* INFORMATION *
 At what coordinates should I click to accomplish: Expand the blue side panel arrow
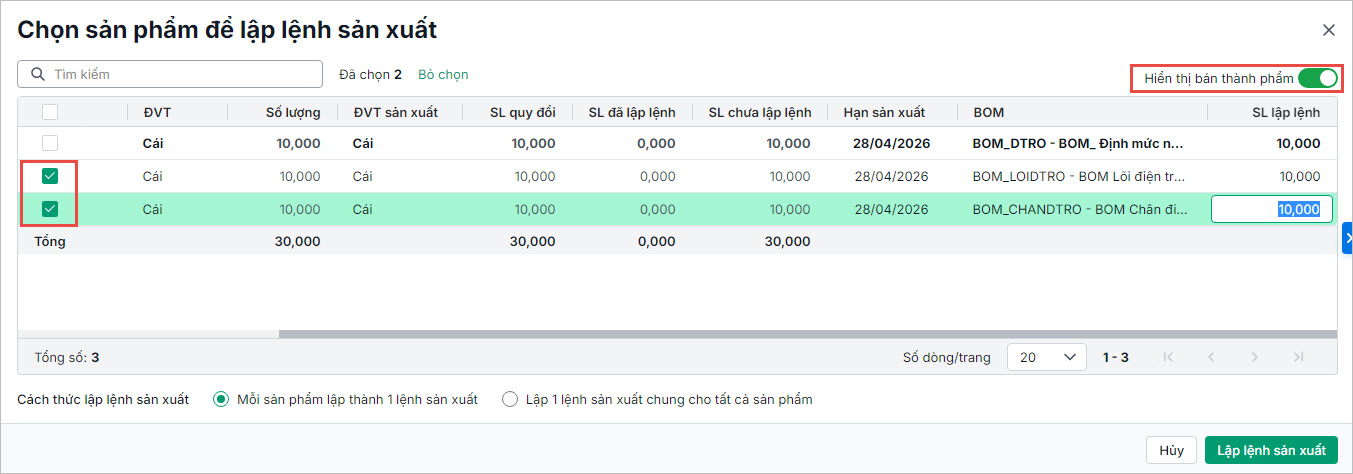click(1347, 238)
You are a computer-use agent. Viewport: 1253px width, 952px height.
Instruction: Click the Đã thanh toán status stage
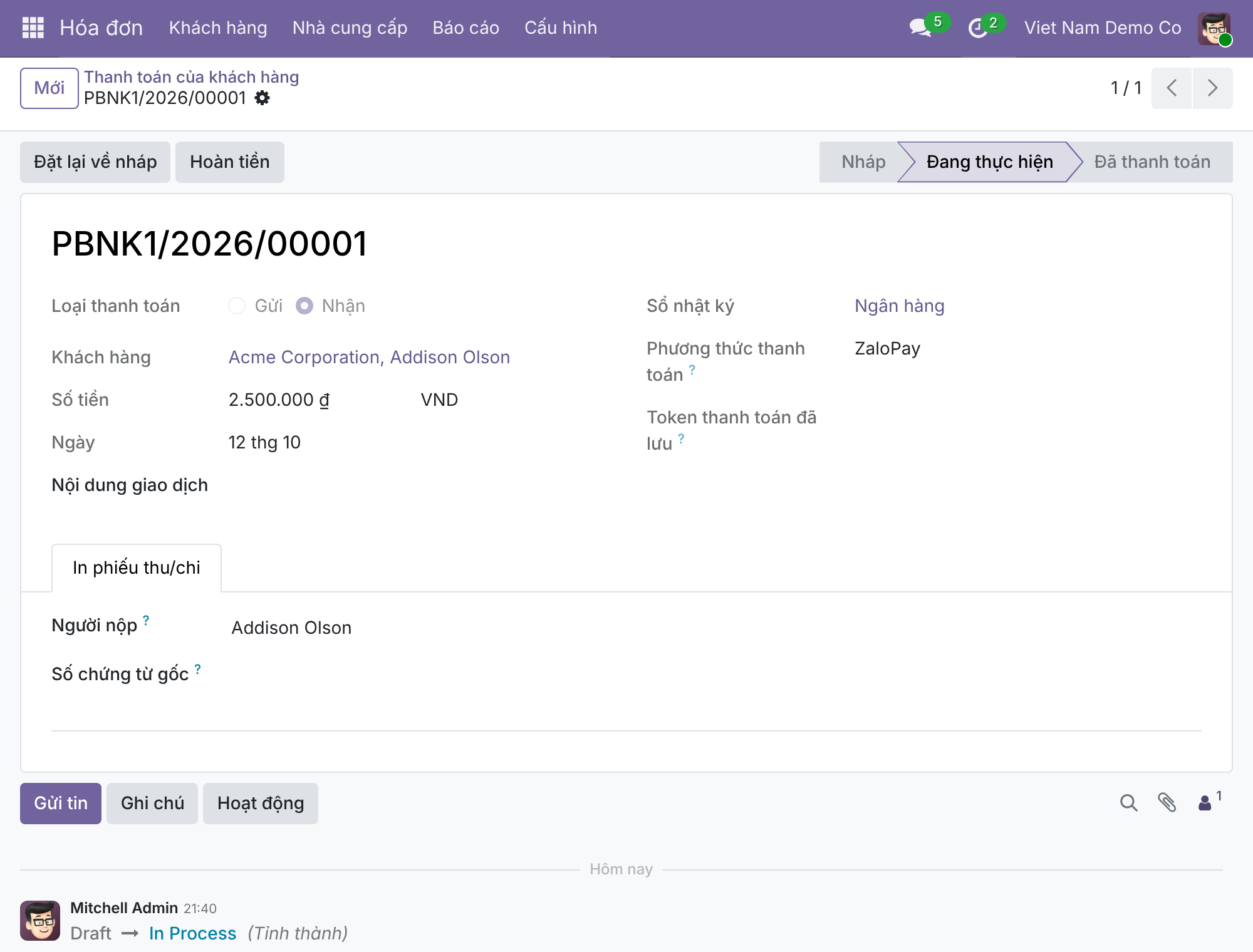[x=1152, y=162]
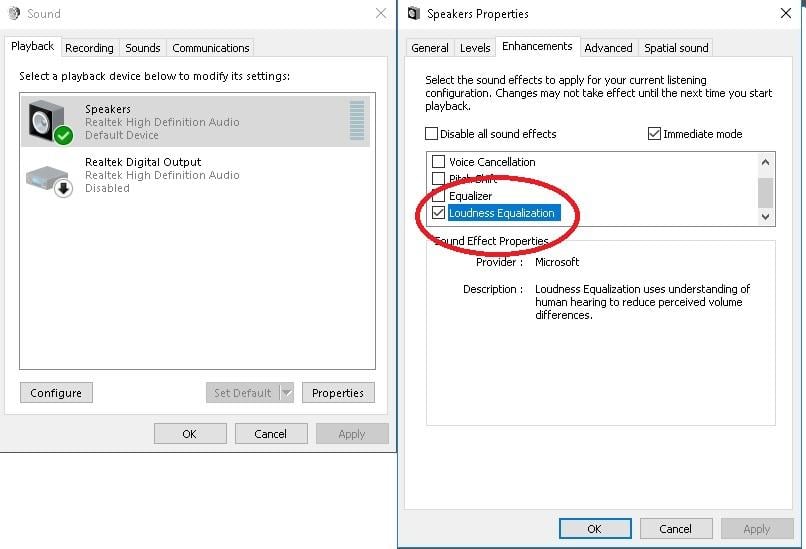Open the Set Default dropdown arrow
Image resolution: width=806 pixels, height=549 pixels.
point(287,393)
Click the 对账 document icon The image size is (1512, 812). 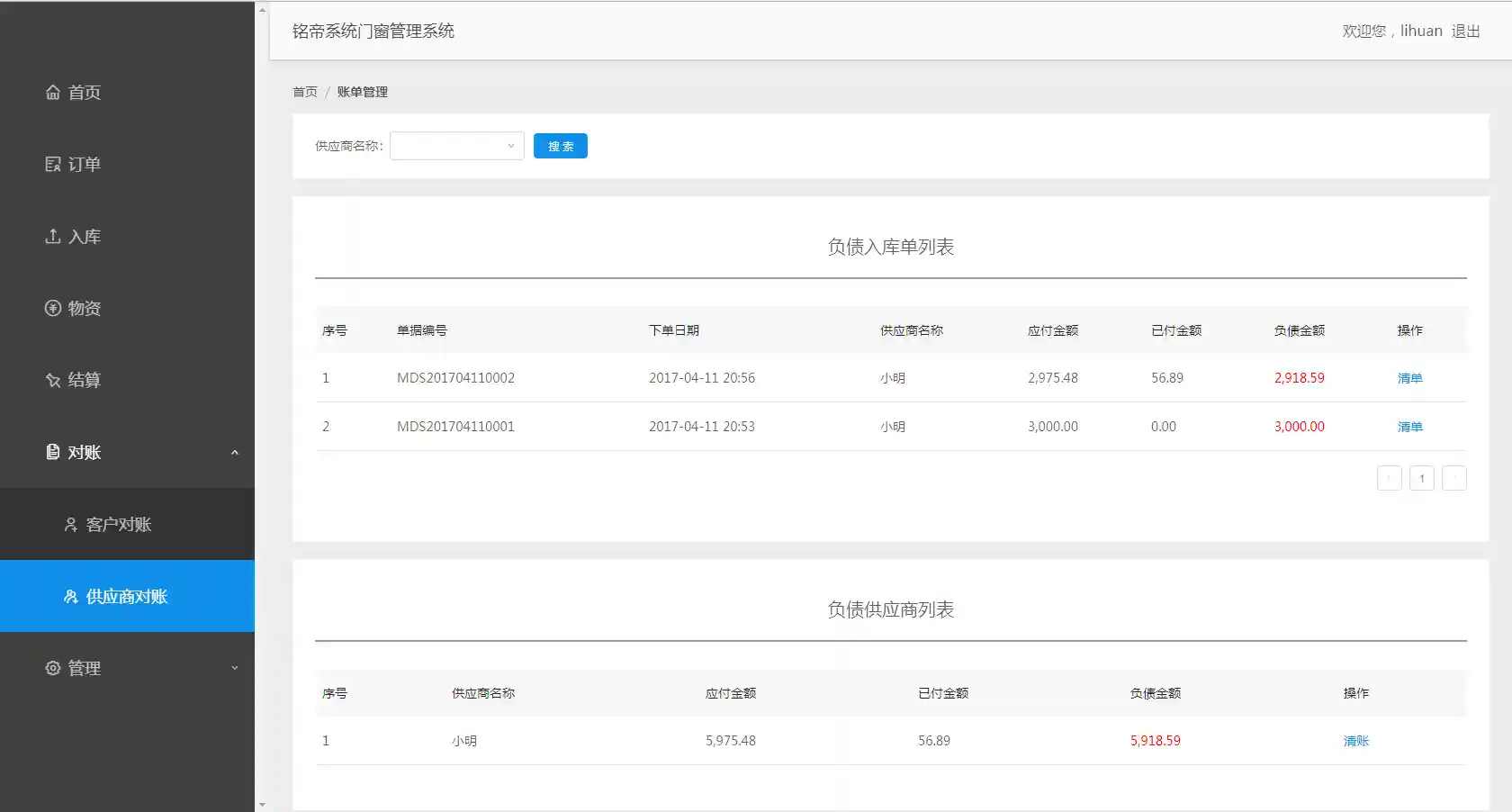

* WORK ITEM *
Each line from the one with "Instruction: Click the" to the end of the material needs to be output word for word, with no picture included.

* WRITTEN RESPONSE *
Instruction: Click the Đã thanh toán status stage
[x=1152, y=162]
Open the Set Default dropdown arrow
Image resolution: width=806 pixels, height=549 pixels.
point(287,393)
Click the 对账 document icon The image size is (1512, 812). 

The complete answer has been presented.